La Consulta si trova di fronte a un dilemma complesso: bilanciare la stabilità dei conti pubblici con il diritto dei pensionati a vedere tutelato il proprio potere d’acquisto. Se da una parte è improbabile che il governo venga obbligato a rimborsare integralmente i pensionati, dall’altra un eventuale annullamento della misura potrebbe creare un precedente importante. La decisione, attesa con grande interesse, potrebbe influenzare non solo il futuro delle pensioni in Italia ma anche la gestione delle politiche fiscali in un periodo di riforme previdenziali cruciali.
Rivalutazione 2025: Un Ritorno alle Regole Originali
Dal 2025, il meccanismo di rivalutazione delle pensioni torna a seguire le regole originarie stabilite dalla legge del 1998, con adeguamenti più equi per i trattamenti superiori a quattro volte il minimo INPS. La rivalutazione parziale, pari al 90% del tasso tra quattro e cinque volte il minimo, e al 75% per importi superiori a cinque volte, rappresenta un miglioramento rispetto alle restrizioni degli ultimi due anni. Tuttavia, il tasso di rivalutazione previsto per il 2025, pari allo 0,8%, sarà notevolmente inferiore rispetto agli adeguamenti degli anni precedenti (8,1% nel 2023 e 5,4% nel 2024).

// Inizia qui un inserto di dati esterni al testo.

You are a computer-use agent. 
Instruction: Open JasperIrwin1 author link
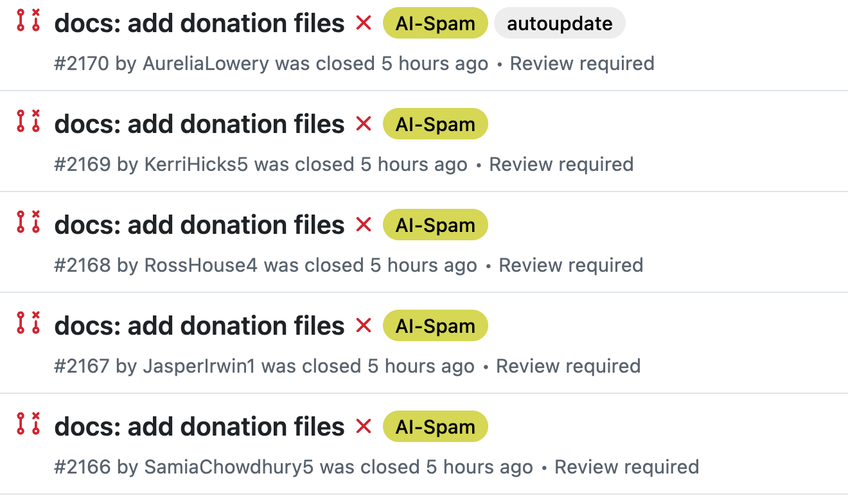coord(199,366)
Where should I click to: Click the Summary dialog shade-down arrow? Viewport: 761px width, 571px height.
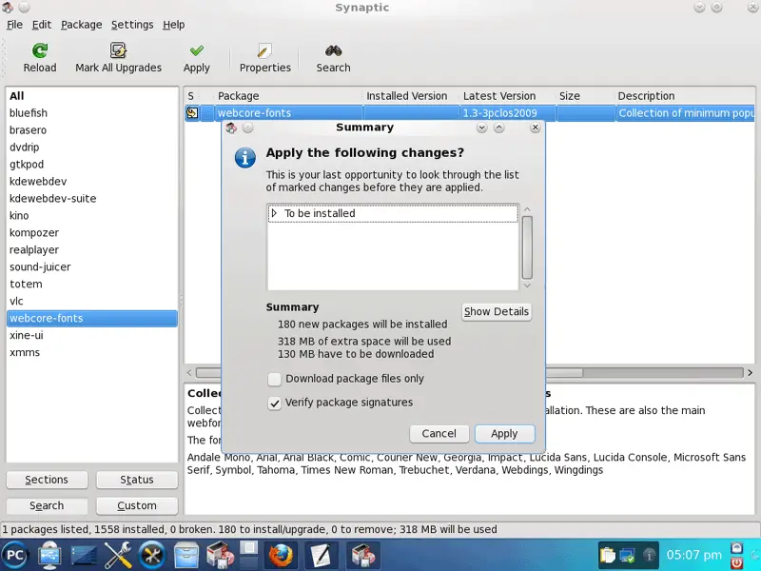(482, 128)
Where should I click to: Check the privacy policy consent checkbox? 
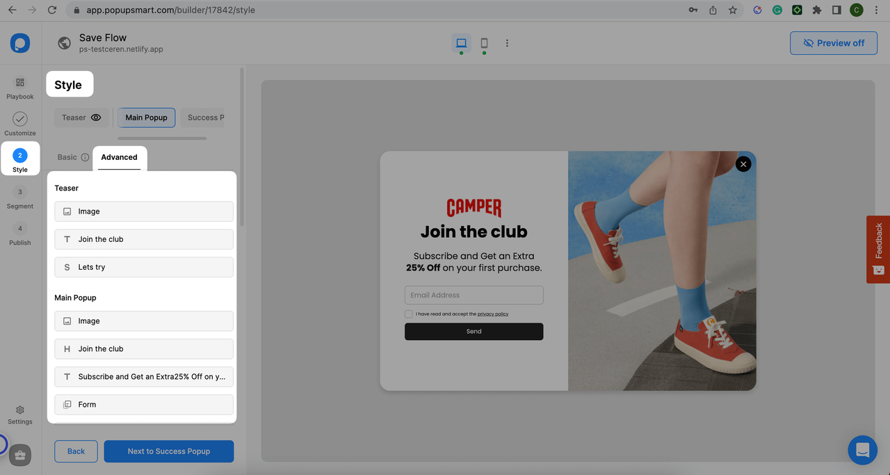[x=408, y=314]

Una novità controversa riguarda i pensionati residenti all’estero, che saranno esclusi dalla rivalutazione per il 2025, ad eccezione di coloro che percepiscono un importo inferiore al trattamento minimo INPS (603,39 euro per il 2025). Questo provvedimento, previsto dall’articolo 27 della legge di Bilancio, mira a liberare risorse da destinare ad altre misure. Per i pensionati all’estero, ciò significa che gli importi percepiti nel 2025 rimarranno invariati rispetto al 2024, salvo rare eccezioni.

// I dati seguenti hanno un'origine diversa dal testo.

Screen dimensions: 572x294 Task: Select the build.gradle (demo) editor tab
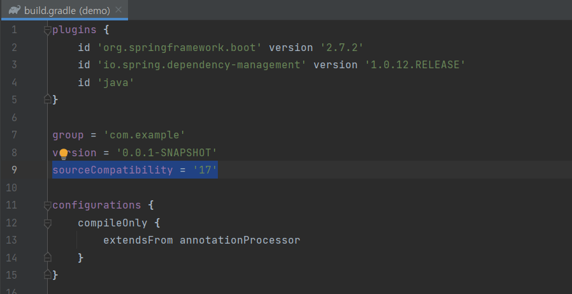point(64,10)
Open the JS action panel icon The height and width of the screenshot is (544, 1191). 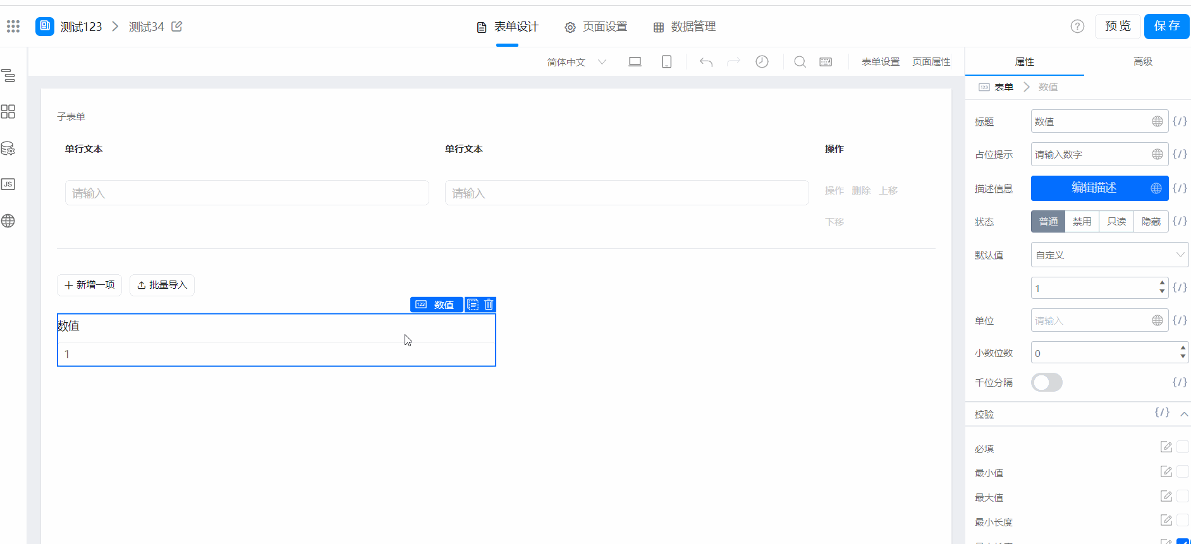[x=8, y=184]
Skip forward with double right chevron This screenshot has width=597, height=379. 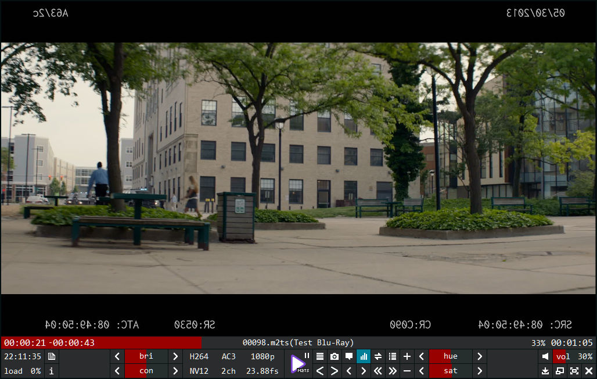pos(393,371)
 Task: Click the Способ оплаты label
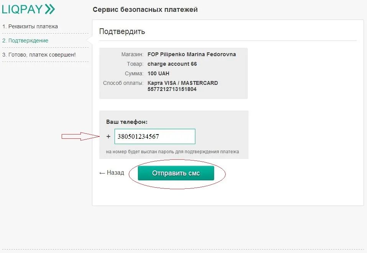pyautogui.click(x=123, y=83)

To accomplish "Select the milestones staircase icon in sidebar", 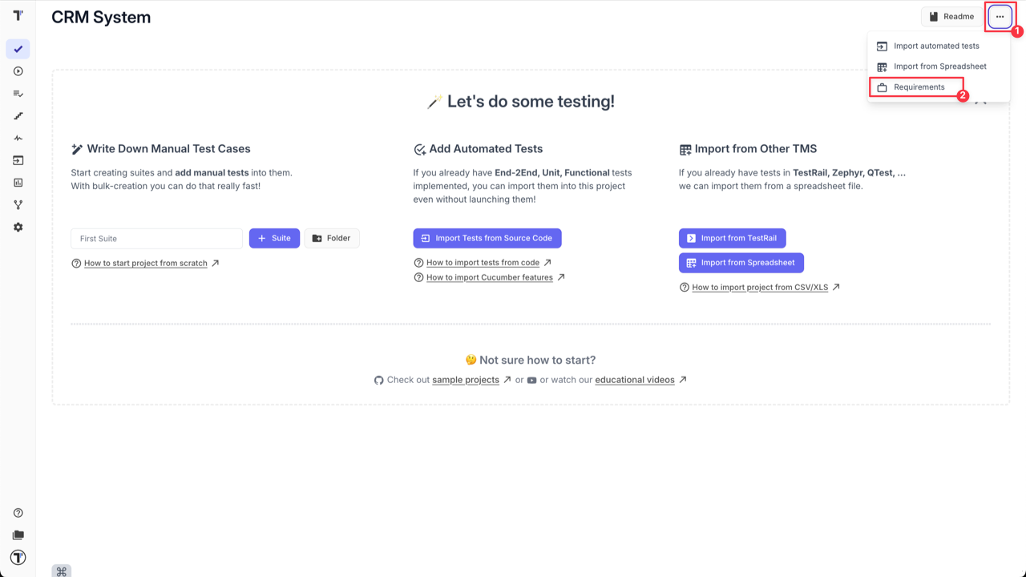I will pos(18,115).
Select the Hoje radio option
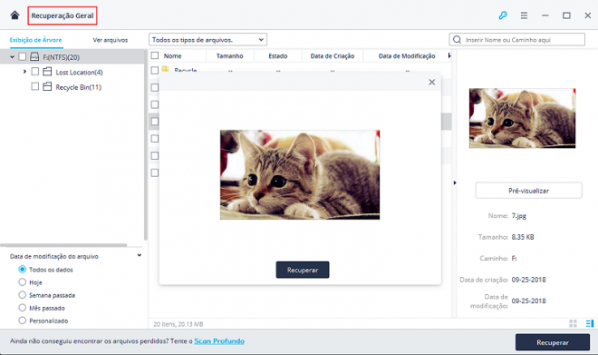The width and height of the screenshot is (598, 355). pos(23,282)
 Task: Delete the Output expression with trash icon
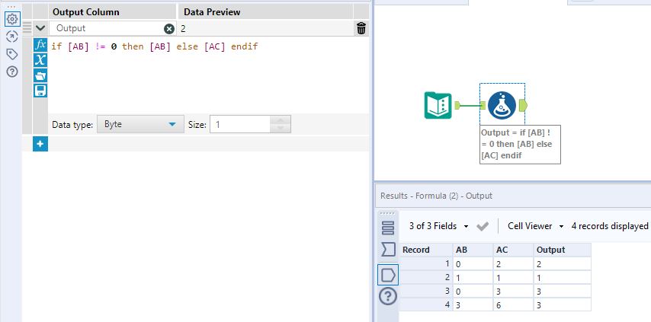tap(361, 28)
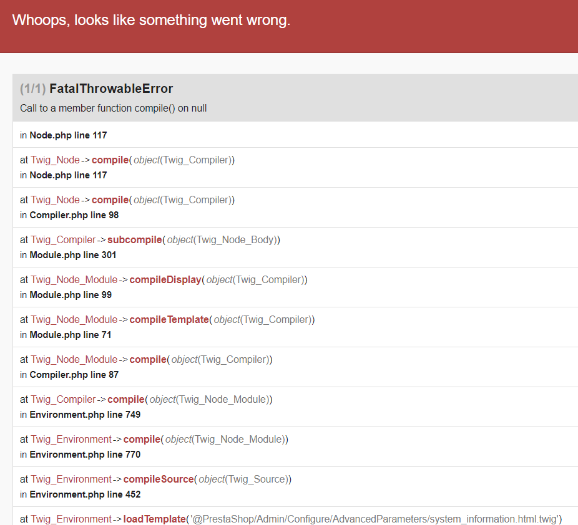Screen dimensions: 578x525
Task: Click the Twig_Compiler class link
Action: [x=62, y=239]
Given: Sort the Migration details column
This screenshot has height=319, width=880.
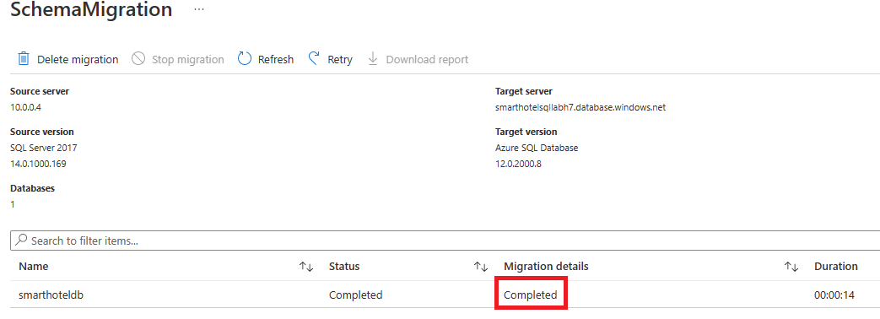Looking at the screenshot, I should [x=791, y=267].
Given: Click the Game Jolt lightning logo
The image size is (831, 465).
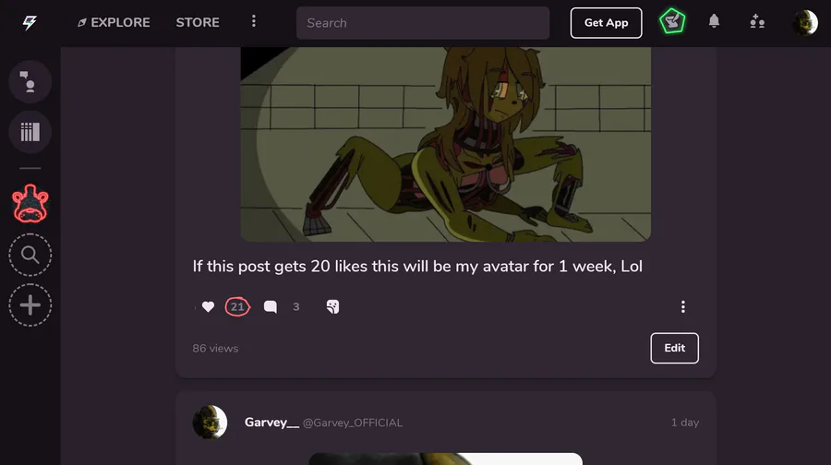Looking at the screenshot, I should pyautogui.click(x=30, y=23).

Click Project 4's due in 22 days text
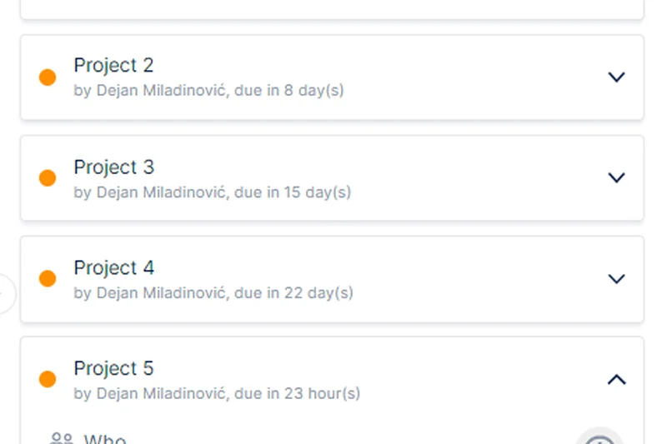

Impatti economici ridotti dalla bassa rivalutazione
L’impatto della mancata rivalutazione per i pensionati all’estero sarà limitato, considerando il tasso di rivalutazione molto basso per il 2025. Per i pensionati con importi maggiori, la perdita ammonterà a poche decine di euro annuali, mentre per i meno abbienti si parla di un incremento di circa 5 euro al mese per portare le pensioni al minimo aggiornato. In ogni caso, il peso economico della misura risulterà meno rilevante rispetto agli adeguamenti degli anni precedenti.
L’esclusione dei pensionati all’estero dalla rivalutazione è una scelta criticata da molte parti, ma considerata strategica dal governo per il recupero di risorse utili ad altre iniziative. Secondo l’INPS, circa 310.000 pensionati italiani risiedono all’estero, con un costo complessivo annuo di 1,6 miliardi di euro. Il risparmio generato dalla mancata rivalutazione contribuirà in minima parte a finanziare altre voci del bilancio statale, ma pone interrogativi sull’equità di trattare in modo diverso i pensionati a seconda della loro residenza.